Chickadees and Flowers, an exceptional work by Indigenous artist Mairi Brascoupé, has been unveiled and is on view at the Ottawa Art Gallery. The artwork is a risograph print inspired by a birch bark biting, and celebrates the unique history, beauty, and culture of the Anishinābe (Algonquin) peoples.
With chickadees soaring amidst blossoms, the artwork symbolizes the enduring connection between Anishinābe peoples and their animal and plant relatives. By observing the resilience, adaptability, and joy of these birds in every season, one can gain insights into our relationship with the land.
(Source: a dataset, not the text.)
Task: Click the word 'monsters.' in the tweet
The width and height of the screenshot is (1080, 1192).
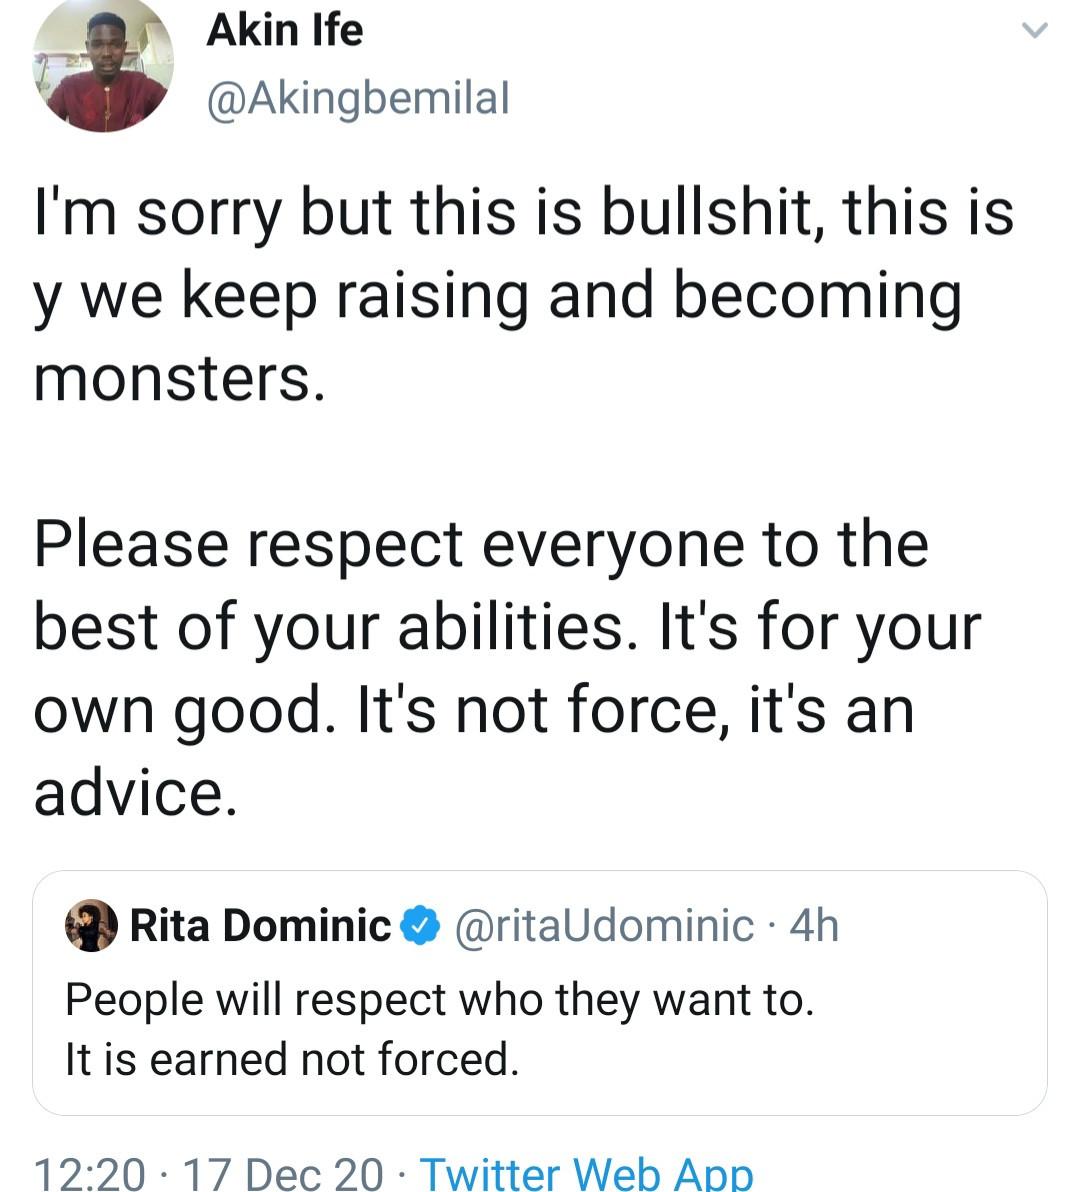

Birch bark biting, a historically significant technique, is now a rare art form, and Brascoupé’s interpretation honours the enduring traditions of Indigenous art and storytelling. The artwork serves as a testament to the deep-rooted cultural heritage of Anishinābe and Indigenous peoples, celebrating their connections to nature and creativity.
“Chickadees and Flowers is part of a series of birch bark bitings. The banner reproduces this delicate and traditional art form and showcases Algonquin artmaking using contemporary techniques. Featuring the work on this wall tells people they are on Algonquin territory,” said Mairi Brascoupé.
Part of the display at OAG includes the original birch bark biting by the artist, which reveals the folding technique of the art form. “There is always a surprise element when unfolding birch bark biting. And when you open it, you also reveal the work of the Creator, which you have to interpret too.”
The launch took place in OAG’s Mackenzie entrance lobby. Speakers and guests included Anita Tenasco (Director of Education for Kitigan Zibi Anishinābeg, an Algonquin community located about 140 km north of the Ottawa area) and Jenny Tenasco, a Knowledge Keeper and residential school survivor from Kitigan Zibi, who shared words and a prayer in Anishinābemowin. Claire Brascoupé, the artist’s sister, performed an honour song for the occasion.
“Today is a proud day for all of us. Our history is present in all of this work and our world view is present in all of this work,” shared Anita Tenasco.
A captivating artwork and fusion of traditional techniques and contemporary artistic vision, Chickadees and Flowers is on display on the exterior of the Ottawa Art Gallery, near 50 Mackenzie King Bridge.